As open as individuals have been talking to me about my dying, healthcare professionals have been reluctant to address the issue. For example, one therapist I went to for help with anxiety caused by my diagnosis said that I was thinking of myself too much as a "dying person," and that this was not healthy.
"You should be looking at yourself as living human being and plan your life accordingly," she told me. I reminded her that the doctors have given me from 6 to 12 months to live and that my cancer is so extensive that it can't be cured, only controlled. She told me I was being too negative in my thinking and that we would address this in the next session. I never went back.
My oncologist is equally reluctant to talk about the death aspect of my disease. Although we admire doctors for being so dedicated to long life and good health, there is a point when, for some patients, doctors must accept the inevitable and open the discussion to what happens near the end of life. When I die in the next few months, it will not be because my doctor failed. It will be because my body has failed.
Major strides have been made in the past few years in addressing end-of-life concerns; there is still a void in "beginning the conversation" about death and dying on the national level. Despite the hard work of organizations such as Americans for Better Care of the Dying, our nation's policymakers, healthcare providers and organizations, and corporate leaders are still denying death as a natural and unavoidable part of life, and this reluctance affects every level of society, not just for the patient on the exam table, but also for the way we design and fund programs that serve the dying.
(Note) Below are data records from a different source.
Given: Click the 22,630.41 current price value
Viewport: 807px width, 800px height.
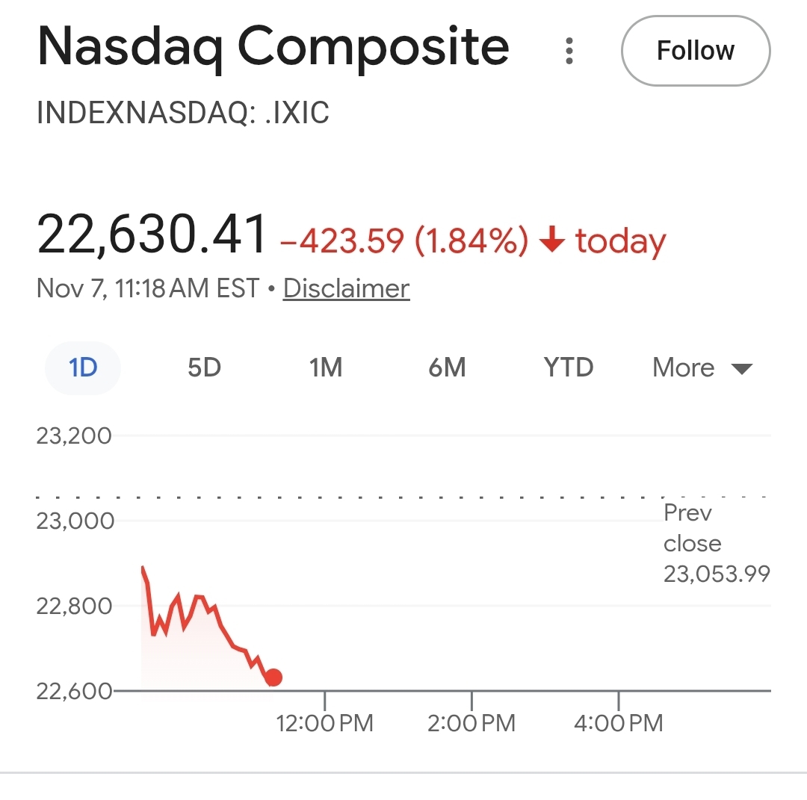Looking at the screenshot, I should pos(152,235).
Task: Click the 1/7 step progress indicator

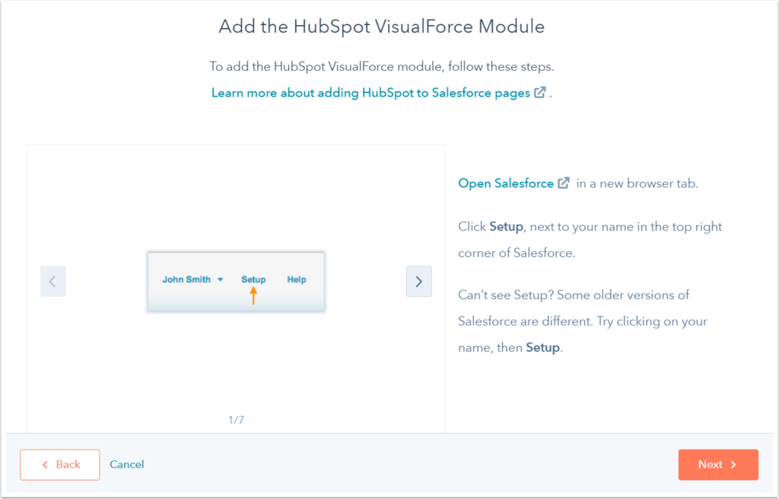Action: [x=236, y=419]
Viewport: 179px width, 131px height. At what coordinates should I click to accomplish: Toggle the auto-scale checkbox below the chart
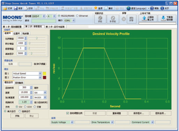tap(68, 113)
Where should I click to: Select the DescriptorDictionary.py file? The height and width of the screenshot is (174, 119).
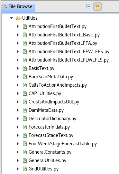tap(52, 119)
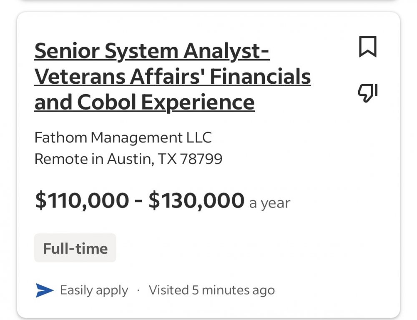Viewport: 417px width, 320px height.
Task: Click the word Visited in the footer
Action: pos(168,290)
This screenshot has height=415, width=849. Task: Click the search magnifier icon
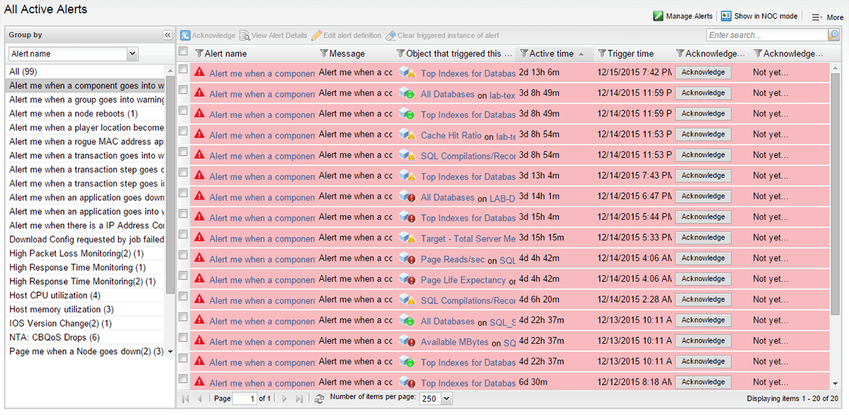836,35
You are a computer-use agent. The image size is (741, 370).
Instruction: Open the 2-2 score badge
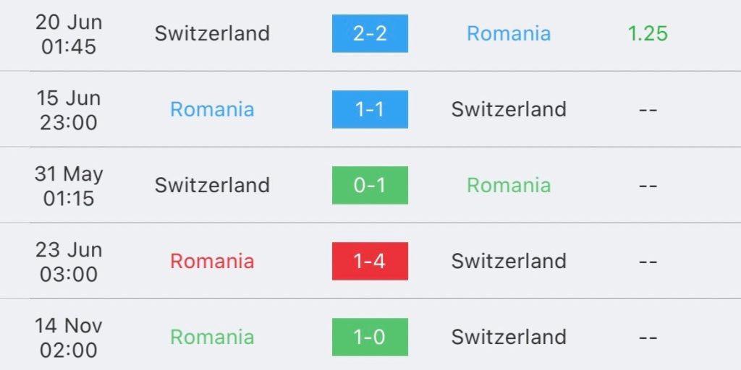pos(370,33)
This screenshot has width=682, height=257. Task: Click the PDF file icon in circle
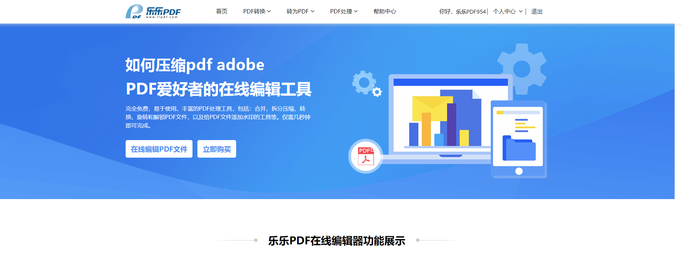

People who want to start real change can do so by visiting websites of organizations devoted to these issues. Americans for Better Care of the Dying (www.abcd-caring.org) is one good resource for those interested in influencing federal policy. The Institute for Health Care Improvement (www.ihi.org) in concert with The Washington Home Center for Palliative Care Studies (www.medicaring.org) is starting another National Quality Improvement Collaborative to help organizations improve practices. For internists who need ideas and practice in communicating with dying patients, I recommend 20 suggestions put forth by Donald M. Berwick, M.D. You can read these at: http://abcd-caring.org/tools/intern.htm
Here are a few conversation starters from Dr. Berwick that I really like, and that I wish I might hear along the way in my journey with this frightening illness, the uncertainty before me, and the amazing bravery and love of my friends and family.
Questions to ask:
To identify opportunities to share information with patients and caregivers, ask each patient who is "sick enough to die:" "Tell me what you know about your disease." Then: "Tell me what you know about what other people go through with this disease." "What do you think will happen to you?" "What worries you?"
To understand your patients' experience, ask (1) "What do you hope for, as you live with this condition," (2) "What do you fear?," (3) It is usually hard to know when death is close. If you were to die soon, what would be left undone in your life?," and (4) "How are things going for you and your family?"
Don't be afraid of what you'll hear, or worry that you might not know what to say. A listening presence can be so comforting. And the more you do this, the more natural it will seem, not only to you, but to your patients, who will appreciate your compassion and your care.